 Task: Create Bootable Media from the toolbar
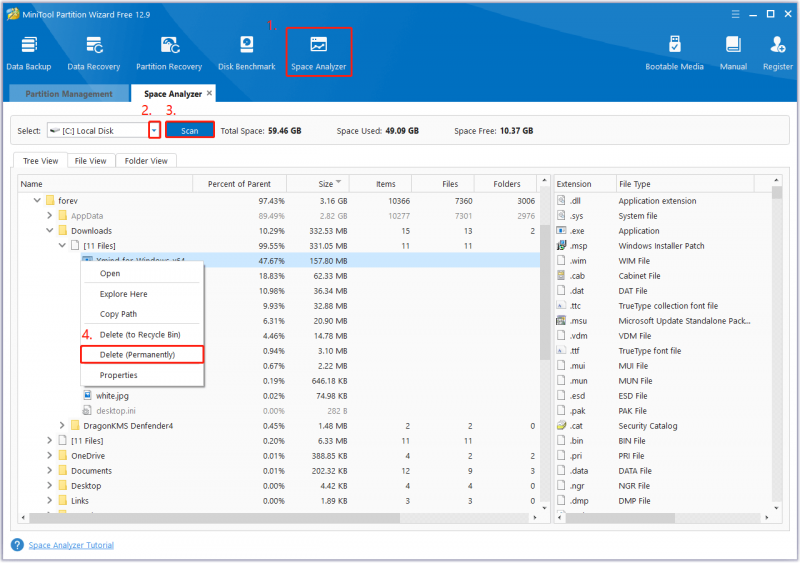point(674,53)
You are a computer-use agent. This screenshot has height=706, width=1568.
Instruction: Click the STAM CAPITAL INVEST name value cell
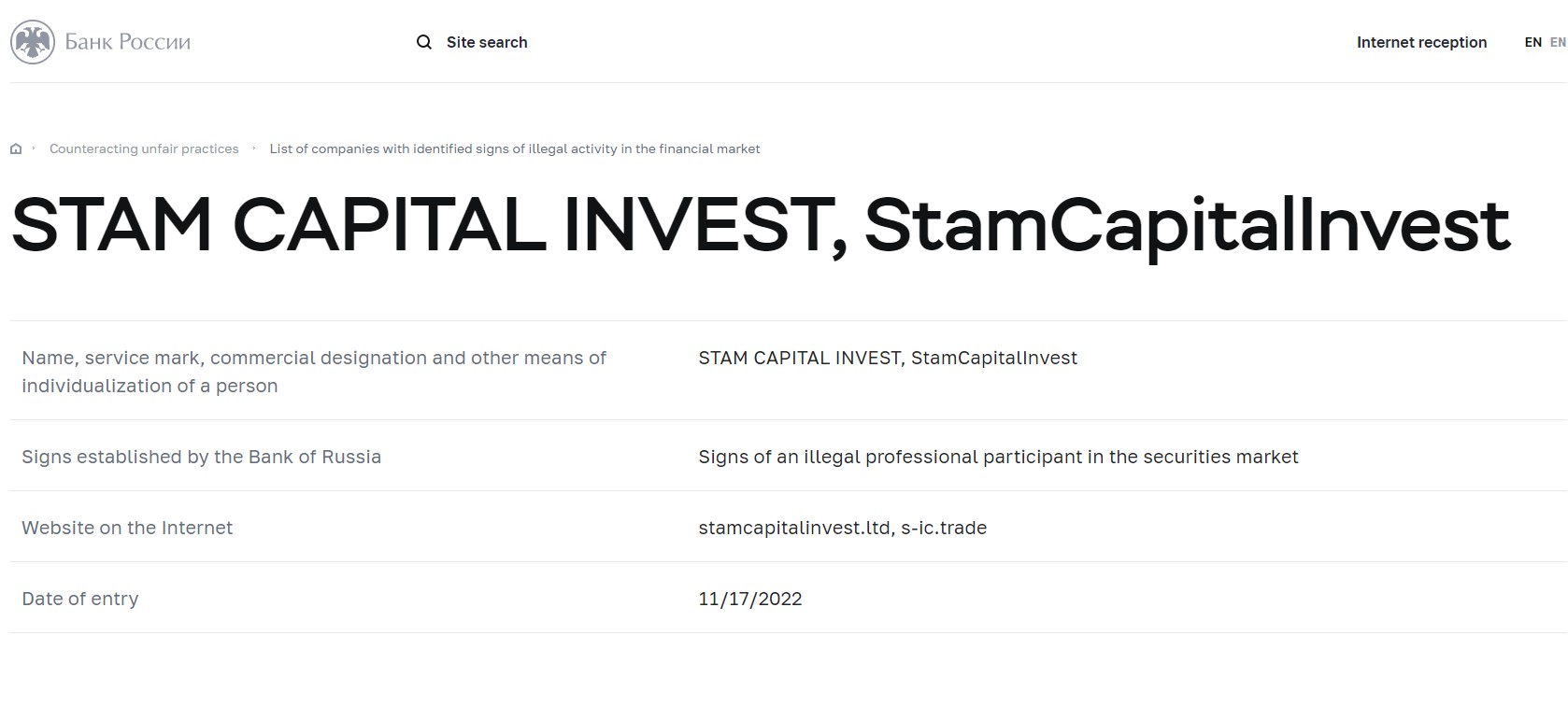[888, 358]
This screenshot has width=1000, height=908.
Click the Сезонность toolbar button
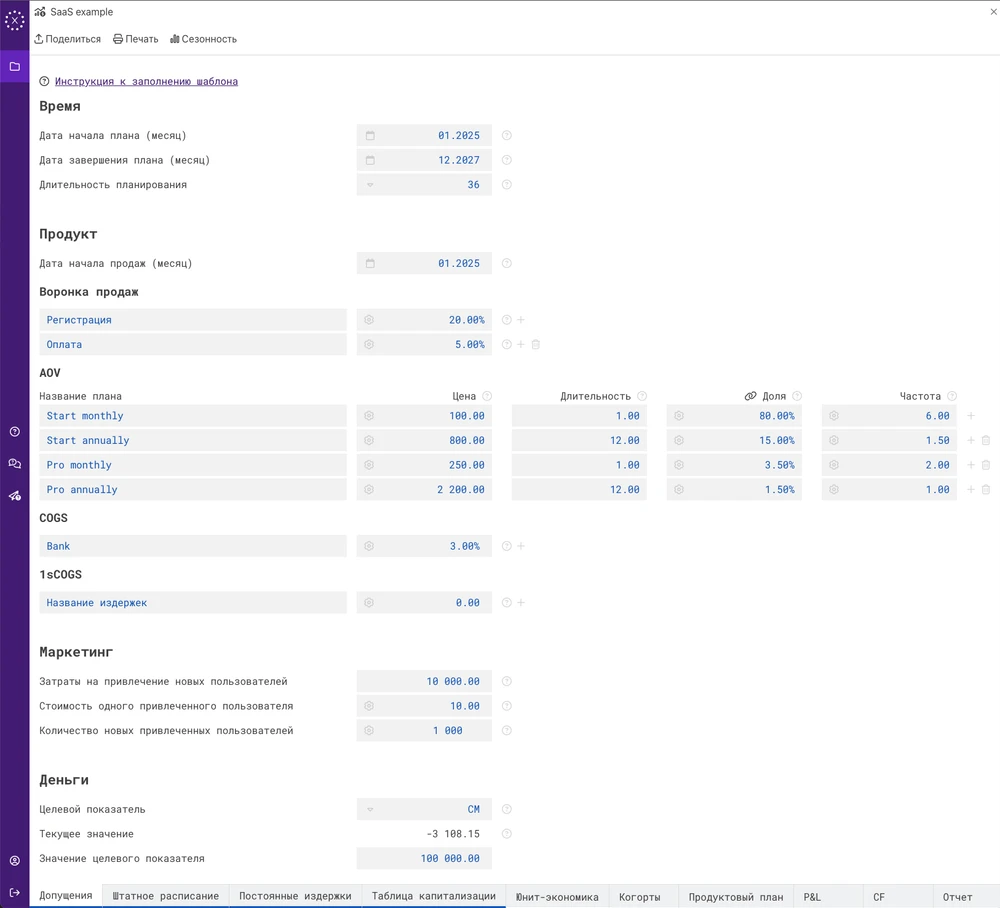(x=203, y=39)
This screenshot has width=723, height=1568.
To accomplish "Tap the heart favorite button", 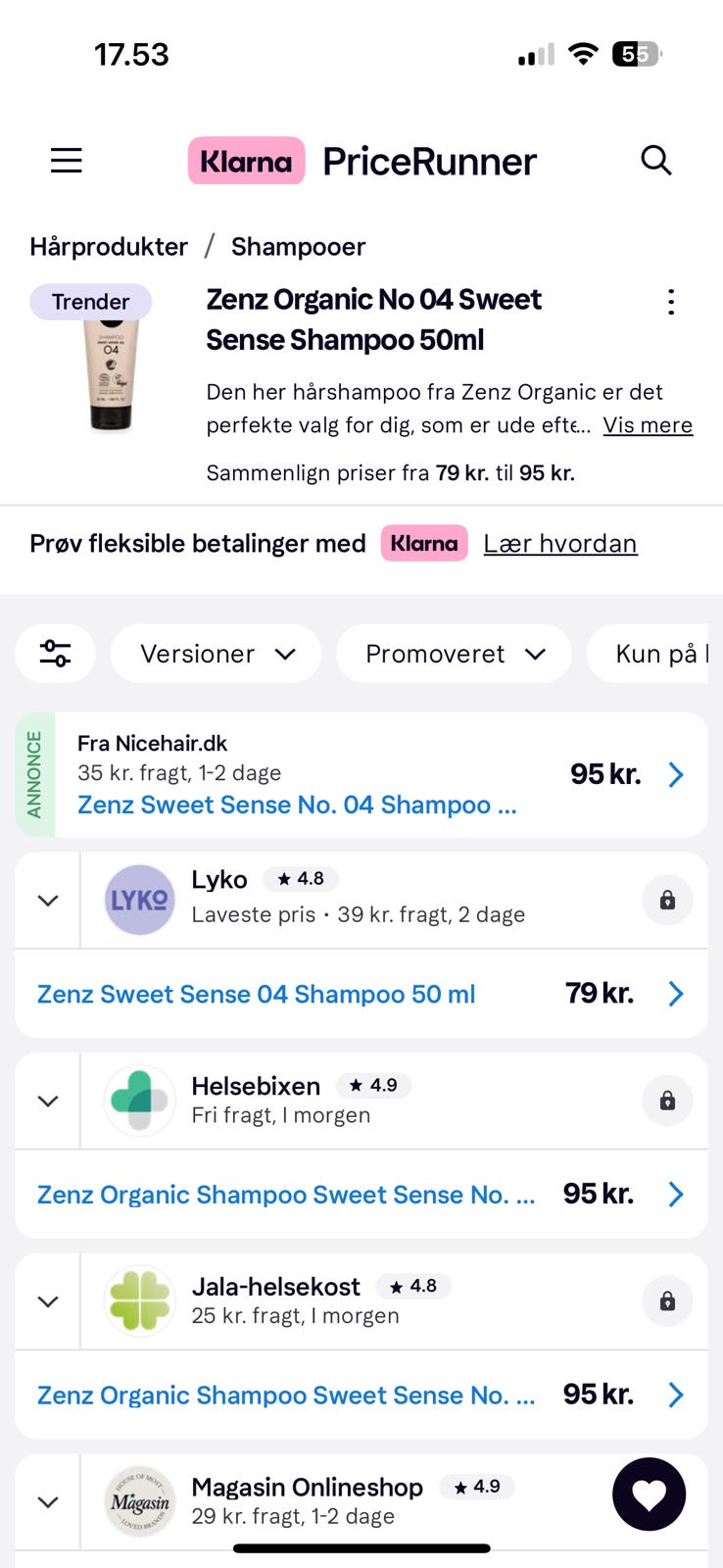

================================

» **The problem**
Your copy should match every entry above exactly and contain no pictures.

» **Answer for the task**
 Task: Create Bootable Media from the toolbar
point(674,53)
You are a computer-use agent. This screenshot has height=706, width=1568.
Instruction: Click the STAM CAPITAL INVEST name value cell
[888, 358]
This screenshot has width=1000, height=908.
Click the Сезонность toolbar button
(x=203, y=39)
This screenshot has width=723, height=1568.
To accomplish "Tap the heart favorite button", 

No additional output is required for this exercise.